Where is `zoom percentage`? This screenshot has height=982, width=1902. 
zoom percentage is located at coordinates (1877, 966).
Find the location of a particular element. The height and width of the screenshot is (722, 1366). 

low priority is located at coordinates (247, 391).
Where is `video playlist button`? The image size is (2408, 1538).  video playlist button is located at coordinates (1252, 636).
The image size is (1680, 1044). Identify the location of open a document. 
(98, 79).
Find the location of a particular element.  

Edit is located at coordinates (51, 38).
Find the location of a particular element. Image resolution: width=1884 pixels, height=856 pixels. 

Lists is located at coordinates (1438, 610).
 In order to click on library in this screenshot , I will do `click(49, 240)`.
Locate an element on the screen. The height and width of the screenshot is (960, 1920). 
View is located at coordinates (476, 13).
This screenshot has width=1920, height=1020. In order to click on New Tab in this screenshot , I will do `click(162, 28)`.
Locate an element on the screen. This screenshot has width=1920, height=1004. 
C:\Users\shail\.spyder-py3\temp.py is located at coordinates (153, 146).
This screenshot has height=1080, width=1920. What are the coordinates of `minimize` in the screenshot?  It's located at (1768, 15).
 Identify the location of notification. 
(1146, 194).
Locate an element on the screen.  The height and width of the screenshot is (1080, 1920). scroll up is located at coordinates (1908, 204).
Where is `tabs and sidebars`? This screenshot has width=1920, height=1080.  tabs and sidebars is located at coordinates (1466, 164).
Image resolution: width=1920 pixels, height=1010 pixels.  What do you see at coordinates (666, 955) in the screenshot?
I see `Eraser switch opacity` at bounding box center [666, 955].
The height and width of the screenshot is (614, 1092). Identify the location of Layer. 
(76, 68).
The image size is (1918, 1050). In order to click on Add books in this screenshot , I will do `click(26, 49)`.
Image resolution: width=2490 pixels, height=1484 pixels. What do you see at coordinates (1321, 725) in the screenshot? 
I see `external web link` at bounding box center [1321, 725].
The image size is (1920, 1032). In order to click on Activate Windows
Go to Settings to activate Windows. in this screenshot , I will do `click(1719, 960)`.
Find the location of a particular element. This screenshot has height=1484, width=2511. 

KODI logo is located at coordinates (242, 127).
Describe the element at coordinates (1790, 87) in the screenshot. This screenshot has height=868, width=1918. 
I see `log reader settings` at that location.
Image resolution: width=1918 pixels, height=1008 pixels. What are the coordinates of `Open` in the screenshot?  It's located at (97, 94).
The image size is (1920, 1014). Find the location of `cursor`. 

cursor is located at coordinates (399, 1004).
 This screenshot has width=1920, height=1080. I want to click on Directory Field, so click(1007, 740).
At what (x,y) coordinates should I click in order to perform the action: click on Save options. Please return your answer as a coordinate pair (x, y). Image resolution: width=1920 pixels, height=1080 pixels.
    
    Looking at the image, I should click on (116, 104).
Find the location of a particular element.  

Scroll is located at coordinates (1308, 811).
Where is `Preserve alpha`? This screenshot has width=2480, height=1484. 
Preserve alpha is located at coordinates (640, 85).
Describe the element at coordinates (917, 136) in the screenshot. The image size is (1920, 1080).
- - -
DESCRIPTION OF THE TASK -
Starting at the beginning of the records and ending at the line that contains "coordinates (1466, 164).", give every line as a numbered list, leaving out blank lines.

FINAL RESULT -
1. Where is `zoom percentage`? This screenshot has height=982, width=1902. 
2. zoom percentage is located at coordinates (1877, 966).
3. Find the location of a particular element. The height and width of the screenshot is (722, 1366). 
4. low priority is located at coordinates (247, 391).
5. Where is `video playlist button`? The image size is (2408, 1538).  video playlist button is located at coordinates (1252, 636).
6. The image size is (1680, 1044). Identify the location of open a document. 
7. (98, 79).
8. Find the location of a particular element.  
9. Edit is located at coordinates (51, 38).
10. Find the location of a particular element. Image resolution: width=1884 pixels, height=856 pixels. 
11. Lists is located at coordinates (1438, 610).
12.  In order to click on library in this screenshot , I will do `click(49, 240)`.
13. Locate an element on the screen. The height and width of the screenshot is (960, 1920). 
14. View is located at coordinates (476, 13).
15. This screenshot has width=1920, height=1020. In order to click on New Tab in this screenshot , I will do `click(162, 28)`.
16. Locate an element on the screen. This screenshot has width=1920, height=1004. 
17. C:\Users\shail\.spyder-py3\temp.py is located at coordinates (153, 146).
18. This screenshot has height=1080, width=1920. What are the coordinates of `minimize` in the screenshot?  It's located at (1768, 15).
19.  Identify the location of notification. 
20. (1146, 194).
21. Locate an element on the screen.  The height and width of the screenshot is (1080, 1920). scroll up is located at coordinates (1908, 204).
22. Where is `tabs and sidebars`? This screenshot has width=1920, height=1080.  tabs and sidebars is located at coordinates (1466, 164).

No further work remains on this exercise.